Ты молчишь, и я устало закрываю глаза.
- Обними меня.
Мы в последний раз прижимаемся друг к другу, вдыхаем только наш запах, чувствуем только наше тепло.
- Я найду тебя.
- Я буду ждать.
Вся эта моя жизнь и многие другие, где так или иначе, в том или ином облике, но одному из нас приходилось убивать другого. Каждый раз перед самой смертью вспоминая, кто мы друг другу.
Острые клыки клацают совсем рядом с моим ухом, и я удивленно открываю глаза. Ты стоишь надо мной и всматриваешься в темное небо готовая загрызть любого, кто посмеет вновь разлучить нас. Даже Богов. Без разницы - всех разом или по по отдельности.
И я отвожу взгляд от твоего густого, ослепительно сверкающего белого меха, и смотрю с тобой в одну сторону. Все хорошо, милая. Ты нашла меня. Мы влюблены. Сейчас и всегда. До окончания времен и далее.
Забвение
Если говорить о пристрастиях и личных симпатиях, то более всего мне любы именно такие миры. А вот моя Семья их не любит. Те, в которых обо мне пока – на редкость безнадежное слово – не знают, у них тоже не в фаворе, но не так как те, в которых обо мне забыли. Дескать, даже если и забыли только об одной из нас – это уже пугающая тенденция. И не важно, что миров таких – ничтожно мало.
А мне вот нравиться, когда обо мне забывают. Забывают надежно, так что можно спокойно ходить по узким улочкам, или окунутся в самый гомон и толчею базарной площади, будучи уверенной – тебя не заметят. А если заметят – такие уникумы встречают везде, как бы я не старалась их избегать – так не узнают.
Потом, потолкавшись между людьми и позаглядывав в открытые окна, я люблю уйти в леса, унося с собой запах свежей выпечки, детский смех, и ленивый полуденный сон домашней кошки.
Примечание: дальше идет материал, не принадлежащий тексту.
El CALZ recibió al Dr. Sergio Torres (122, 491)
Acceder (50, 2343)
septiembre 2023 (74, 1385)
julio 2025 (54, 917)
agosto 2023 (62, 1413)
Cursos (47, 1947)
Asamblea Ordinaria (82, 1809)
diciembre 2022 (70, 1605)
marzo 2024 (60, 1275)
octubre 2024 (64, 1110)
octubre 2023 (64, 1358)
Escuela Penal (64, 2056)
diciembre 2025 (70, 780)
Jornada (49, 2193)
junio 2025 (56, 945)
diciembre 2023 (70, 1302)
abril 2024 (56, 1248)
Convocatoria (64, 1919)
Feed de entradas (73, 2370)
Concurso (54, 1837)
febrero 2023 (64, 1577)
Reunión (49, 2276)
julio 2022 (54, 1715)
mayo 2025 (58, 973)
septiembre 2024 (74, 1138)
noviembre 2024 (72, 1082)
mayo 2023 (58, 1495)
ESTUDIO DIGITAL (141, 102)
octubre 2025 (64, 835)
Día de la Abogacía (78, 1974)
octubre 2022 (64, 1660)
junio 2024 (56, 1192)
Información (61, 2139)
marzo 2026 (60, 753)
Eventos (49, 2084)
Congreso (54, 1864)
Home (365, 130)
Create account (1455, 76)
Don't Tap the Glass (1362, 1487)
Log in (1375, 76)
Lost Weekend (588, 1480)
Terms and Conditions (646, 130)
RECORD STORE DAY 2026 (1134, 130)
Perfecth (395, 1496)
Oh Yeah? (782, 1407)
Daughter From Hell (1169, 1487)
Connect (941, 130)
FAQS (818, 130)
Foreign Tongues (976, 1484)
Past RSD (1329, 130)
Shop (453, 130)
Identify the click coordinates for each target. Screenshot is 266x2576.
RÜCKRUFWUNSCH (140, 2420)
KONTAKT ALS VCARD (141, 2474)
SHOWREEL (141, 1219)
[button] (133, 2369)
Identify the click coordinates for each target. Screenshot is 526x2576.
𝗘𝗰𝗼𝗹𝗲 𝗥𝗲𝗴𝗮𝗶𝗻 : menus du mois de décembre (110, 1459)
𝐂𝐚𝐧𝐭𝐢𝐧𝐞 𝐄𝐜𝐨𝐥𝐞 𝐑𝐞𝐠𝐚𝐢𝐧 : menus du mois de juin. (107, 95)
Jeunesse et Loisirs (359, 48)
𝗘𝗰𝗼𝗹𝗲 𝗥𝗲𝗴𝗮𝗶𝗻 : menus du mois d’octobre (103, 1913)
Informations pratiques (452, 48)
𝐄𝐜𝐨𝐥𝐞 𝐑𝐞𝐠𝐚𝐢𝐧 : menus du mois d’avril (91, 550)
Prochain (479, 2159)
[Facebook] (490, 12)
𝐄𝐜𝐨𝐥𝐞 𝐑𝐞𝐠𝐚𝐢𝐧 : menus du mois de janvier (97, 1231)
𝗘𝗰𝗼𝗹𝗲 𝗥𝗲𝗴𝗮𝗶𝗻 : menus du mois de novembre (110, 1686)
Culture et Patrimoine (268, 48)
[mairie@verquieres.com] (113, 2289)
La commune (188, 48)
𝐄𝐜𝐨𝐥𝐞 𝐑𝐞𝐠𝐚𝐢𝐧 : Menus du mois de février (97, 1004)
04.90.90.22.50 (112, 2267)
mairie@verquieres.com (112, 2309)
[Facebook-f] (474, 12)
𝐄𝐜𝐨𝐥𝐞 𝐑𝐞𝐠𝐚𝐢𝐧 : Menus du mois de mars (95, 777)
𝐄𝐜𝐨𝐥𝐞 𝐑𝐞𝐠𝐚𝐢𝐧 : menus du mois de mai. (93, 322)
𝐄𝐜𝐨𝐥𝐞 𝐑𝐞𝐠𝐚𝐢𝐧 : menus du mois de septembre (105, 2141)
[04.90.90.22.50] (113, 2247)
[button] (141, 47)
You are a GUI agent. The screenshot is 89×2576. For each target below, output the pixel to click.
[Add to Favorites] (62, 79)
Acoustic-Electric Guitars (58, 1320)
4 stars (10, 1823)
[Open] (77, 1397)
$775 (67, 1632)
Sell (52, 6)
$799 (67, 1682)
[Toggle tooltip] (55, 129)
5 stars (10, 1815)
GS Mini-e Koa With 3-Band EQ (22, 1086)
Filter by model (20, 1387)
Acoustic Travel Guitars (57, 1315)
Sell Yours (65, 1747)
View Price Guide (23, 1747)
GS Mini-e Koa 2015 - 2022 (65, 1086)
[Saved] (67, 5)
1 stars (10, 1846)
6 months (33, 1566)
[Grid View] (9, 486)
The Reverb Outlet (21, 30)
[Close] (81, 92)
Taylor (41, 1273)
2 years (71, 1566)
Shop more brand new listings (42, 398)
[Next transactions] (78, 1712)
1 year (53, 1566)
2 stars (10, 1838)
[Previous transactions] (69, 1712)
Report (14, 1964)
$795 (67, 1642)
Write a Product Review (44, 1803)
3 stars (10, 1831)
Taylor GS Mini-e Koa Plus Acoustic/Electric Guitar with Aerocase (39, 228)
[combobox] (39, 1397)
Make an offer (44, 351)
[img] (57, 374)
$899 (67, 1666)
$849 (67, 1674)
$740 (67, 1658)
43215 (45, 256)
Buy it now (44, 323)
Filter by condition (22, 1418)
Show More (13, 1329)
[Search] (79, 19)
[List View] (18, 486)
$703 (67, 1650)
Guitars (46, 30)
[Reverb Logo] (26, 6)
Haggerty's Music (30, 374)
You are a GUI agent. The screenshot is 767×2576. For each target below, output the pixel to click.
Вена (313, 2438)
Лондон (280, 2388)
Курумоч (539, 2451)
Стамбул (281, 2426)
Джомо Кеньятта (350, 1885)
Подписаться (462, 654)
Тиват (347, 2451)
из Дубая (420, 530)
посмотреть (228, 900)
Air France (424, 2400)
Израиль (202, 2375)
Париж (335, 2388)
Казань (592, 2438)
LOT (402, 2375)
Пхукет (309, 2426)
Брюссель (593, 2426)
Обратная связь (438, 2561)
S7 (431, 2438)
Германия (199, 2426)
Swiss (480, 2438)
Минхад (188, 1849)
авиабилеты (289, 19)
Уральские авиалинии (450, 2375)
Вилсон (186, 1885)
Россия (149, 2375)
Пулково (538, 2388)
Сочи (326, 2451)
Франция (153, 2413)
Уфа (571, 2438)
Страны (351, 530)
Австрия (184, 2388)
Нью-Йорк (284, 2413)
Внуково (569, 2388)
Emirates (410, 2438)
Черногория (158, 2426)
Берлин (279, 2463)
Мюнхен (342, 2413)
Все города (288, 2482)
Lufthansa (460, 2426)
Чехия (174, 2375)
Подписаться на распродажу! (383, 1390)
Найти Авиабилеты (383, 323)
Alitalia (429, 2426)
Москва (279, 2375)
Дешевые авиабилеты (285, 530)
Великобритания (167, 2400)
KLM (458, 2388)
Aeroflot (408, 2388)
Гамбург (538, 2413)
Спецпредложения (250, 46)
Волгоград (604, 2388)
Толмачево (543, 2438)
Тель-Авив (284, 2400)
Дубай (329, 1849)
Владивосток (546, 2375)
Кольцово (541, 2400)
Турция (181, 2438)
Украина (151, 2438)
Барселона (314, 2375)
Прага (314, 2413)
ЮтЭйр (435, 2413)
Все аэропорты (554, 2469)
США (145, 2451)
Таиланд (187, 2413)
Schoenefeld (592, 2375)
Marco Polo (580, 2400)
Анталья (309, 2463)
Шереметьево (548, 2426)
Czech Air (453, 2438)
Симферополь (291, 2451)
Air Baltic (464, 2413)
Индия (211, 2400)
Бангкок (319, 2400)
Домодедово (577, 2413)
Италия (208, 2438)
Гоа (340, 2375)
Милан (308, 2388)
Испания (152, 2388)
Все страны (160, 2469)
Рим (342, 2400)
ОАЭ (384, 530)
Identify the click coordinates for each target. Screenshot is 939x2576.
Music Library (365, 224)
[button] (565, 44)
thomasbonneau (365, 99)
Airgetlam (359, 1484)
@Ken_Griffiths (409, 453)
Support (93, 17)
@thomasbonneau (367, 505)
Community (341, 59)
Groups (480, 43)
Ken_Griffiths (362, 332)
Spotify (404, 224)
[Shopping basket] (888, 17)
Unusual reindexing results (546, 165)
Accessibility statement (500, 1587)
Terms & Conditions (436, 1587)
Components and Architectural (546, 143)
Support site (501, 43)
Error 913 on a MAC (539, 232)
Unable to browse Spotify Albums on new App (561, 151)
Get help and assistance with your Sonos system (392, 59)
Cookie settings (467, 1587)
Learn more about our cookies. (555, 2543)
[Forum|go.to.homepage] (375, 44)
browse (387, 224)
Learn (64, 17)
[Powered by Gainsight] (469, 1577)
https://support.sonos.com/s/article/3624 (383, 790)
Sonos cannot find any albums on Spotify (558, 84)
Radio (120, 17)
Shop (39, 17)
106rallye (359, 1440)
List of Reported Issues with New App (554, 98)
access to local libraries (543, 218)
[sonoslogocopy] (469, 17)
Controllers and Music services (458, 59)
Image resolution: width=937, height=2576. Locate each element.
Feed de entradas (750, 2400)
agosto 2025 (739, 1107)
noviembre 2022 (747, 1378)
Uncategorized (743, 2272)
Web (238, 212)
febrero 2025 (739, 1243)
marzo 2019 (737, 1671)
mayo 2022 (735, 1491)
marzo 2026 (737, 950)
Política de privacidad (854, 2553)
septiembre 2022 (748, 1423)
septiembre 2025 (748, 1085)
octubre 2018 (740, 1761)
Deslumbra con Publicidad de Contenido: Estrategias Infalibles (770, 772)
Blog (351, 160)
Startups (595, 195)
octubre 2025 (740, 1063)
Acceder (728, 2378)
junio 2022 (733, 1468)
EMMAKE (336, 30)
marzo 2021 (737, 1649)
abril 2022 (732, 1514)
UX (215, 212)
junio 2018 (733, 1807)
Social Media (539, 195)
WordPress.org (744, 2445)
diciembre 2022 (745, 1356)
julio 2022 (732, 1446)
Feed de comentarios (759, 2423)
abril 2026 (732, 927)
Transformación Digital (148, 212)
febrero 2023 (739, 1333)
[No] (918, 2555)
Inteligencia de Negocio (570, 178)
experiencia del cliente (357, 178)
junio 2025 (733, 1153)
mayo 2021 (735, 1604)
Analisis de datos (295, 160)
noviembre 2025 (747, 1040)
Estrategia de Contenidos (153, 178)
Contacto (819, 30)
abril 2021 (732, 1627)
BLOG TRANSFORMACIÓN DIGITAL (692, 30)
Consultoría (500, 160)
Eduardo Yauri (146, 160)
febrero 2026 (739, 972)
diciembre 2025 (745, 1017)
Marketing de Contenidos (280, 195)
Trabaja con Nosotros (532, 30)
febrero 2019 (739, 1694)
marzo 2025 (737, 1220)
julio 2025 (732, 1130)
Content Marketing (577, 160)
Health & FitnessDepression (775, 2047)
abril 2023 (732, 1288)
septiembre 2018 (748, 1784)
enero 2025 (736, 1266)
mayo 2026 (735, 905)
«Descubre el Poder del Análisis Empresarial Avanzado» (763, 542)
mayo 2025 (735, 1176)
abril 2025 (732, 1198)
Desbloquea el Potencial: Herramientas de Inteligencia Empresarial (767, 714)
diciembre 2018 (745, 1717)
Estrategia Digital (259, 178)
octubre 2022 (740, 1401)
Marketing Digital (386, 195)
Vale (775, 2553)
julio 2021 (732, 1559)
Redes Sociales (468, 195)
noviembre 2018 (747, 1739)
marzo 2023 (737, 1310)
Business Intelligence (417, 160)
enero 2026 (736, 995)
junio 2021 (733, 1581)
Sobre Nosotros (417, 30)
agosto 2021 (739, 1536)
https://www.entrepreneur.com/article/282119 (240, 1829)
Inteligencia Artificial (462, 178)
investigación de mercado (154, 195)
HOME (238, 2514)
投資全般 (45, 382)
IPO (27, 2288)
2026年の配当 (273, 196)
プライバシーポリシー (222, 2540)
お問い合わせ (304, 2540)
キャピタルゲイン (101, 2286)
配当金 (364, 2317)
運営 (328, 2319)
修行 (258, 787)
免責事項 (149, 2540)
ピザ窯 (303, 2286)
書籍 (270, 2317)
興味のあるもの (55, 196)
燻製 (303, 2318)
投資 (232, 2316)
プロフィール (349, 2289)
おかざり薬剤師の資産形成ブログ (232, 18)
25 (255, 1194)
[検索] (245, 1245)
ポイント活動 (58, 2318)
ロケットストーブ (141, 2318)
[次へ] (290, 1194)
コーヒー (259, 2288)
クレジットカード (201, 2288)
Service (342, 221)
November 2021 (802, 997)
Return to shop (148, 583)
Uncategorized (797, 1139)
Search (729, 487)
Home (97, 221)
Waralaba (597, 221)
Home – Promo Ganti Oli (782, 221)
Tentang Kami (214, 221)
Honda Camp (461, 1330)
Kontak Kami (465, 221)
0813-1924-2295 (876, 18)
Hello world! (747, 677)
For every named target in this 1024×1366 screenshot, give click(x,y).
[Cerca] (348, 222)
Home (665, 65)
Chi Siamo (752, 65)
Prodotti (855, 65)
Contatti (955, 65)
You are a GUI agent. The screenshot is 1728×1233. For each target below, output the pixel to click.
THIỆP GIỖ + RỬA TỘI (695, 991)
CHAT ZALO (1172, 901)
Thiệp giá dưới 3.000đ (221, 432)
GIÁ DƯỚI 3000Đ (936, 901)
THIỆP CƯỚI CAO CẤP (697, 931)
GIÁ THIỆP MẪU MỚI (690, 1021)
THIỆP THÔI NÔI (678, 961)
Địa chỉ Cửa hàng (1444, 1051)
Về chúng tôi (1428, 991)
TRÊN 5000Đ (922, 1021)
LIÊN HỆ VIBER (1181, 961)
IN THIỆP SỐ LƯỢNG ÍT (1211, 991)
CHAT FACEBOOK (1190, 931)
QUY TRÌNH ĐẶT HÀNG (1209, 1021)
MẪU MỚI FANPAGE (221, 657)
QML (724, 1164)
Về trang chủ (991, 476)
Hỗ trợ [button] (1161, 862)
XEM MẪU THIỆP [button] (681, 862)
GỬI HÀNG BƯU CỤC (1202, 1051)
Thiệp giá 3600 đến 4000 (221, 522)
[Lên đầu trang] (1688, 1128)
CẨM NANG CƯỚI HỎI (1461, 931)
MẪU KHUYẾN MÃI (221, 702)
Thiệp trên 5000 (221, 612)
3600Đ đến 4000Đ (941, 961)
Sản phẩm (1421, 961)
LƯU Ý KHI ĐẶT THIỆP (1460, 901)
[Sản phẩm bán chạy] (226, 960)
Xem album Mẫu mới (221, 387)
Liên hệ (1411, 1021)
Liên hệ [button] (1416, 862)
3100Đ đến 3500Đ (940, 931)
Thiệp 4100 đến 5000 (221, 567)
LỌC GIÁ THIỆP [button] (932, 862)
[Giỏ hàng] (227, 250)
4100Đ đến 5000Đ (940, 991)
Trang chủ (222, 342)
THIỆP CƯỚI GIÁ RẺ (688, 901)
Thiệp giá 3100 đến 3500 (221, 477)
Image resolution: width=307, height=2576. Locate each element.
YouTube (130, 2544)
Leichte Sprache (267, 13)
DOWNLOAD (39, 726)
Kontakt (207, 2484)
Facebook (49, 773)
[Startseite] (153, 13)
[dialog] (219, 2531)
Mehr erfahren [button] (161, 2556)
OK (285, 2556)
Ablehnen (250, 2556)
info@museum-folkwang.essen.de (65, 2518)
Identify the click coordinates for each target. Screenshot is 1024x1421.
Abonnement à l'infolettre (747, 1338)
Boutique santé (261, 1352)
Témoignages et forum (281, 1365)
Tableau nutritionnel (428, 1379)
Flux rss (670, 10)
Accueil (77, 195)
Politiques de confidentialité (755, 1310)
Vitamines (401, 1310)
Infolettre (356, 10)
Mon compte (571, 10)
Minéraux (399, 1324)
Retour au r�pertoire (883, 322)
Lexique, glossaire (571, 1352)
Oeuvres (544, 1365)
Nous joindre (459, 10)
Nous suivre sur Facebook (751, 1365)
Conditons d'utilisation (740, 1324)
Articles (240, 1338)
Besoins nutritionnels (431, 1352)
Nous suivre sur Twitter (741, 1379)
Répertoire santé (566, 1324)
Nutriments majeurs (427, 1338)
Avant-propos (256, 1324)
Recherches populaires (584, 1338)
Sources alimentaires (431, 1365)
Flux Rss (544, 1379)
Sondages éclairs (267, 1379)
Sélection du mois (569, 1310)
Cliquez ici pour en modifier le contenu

И если в лесной прогулке мне составит компанию мелкий слепой дождик, будет совсем славно. С ним на пару мы побродим между деревьев, попрыгаем через ручейки и обязательно набредем на давно заброшенный храм. Такой вот как этот.
Здесь очень тихо. Так, что я с закрытыми глазами могу различить, когда дождь стучит по широким листьям, когда соскальзывает по травинкам, а когда плюхает в заросшем лилиями бассейне. Здесь я могу немного отдохнуть. Да я вообще много чего здесь могу. Мой храм, в конце-то концов.
Так что я втыкаю меч в землю, снимаю тяжёлый шлем, который иногда натирает мне затылок, стягиваю сапоги и сажусь на край бортика. Мелкие капли ласкают мои плечи, золотые рыбки вьются вокруг моих ног, а в бесконечно глубоком синем небе ласково сияет умытое дождем солнце.
Нет, ничего моя Семья не понимает. Ни в мирах, ни во мне. Там, где никогда не знали Войны, не бывает так мирно, как там, где о ней забыли.
Скамейка
- Моя бабушка очень любила жасмин, - говорю я, подвигая вазу с пышным бело-зеленым букетом на край стойки.
Моя собеседница недовольно морщит очаровательный курносый носик. Я ее даже в чем-то понимаю – сам вот совсем недавно начал любить этот резкий, тяжелый запах, от которого под вечер побаливает голова.
- А дедушка? – спрашивает она и перегнувшись через стойку утаскивает у меня прямо из под рук дольку яблока.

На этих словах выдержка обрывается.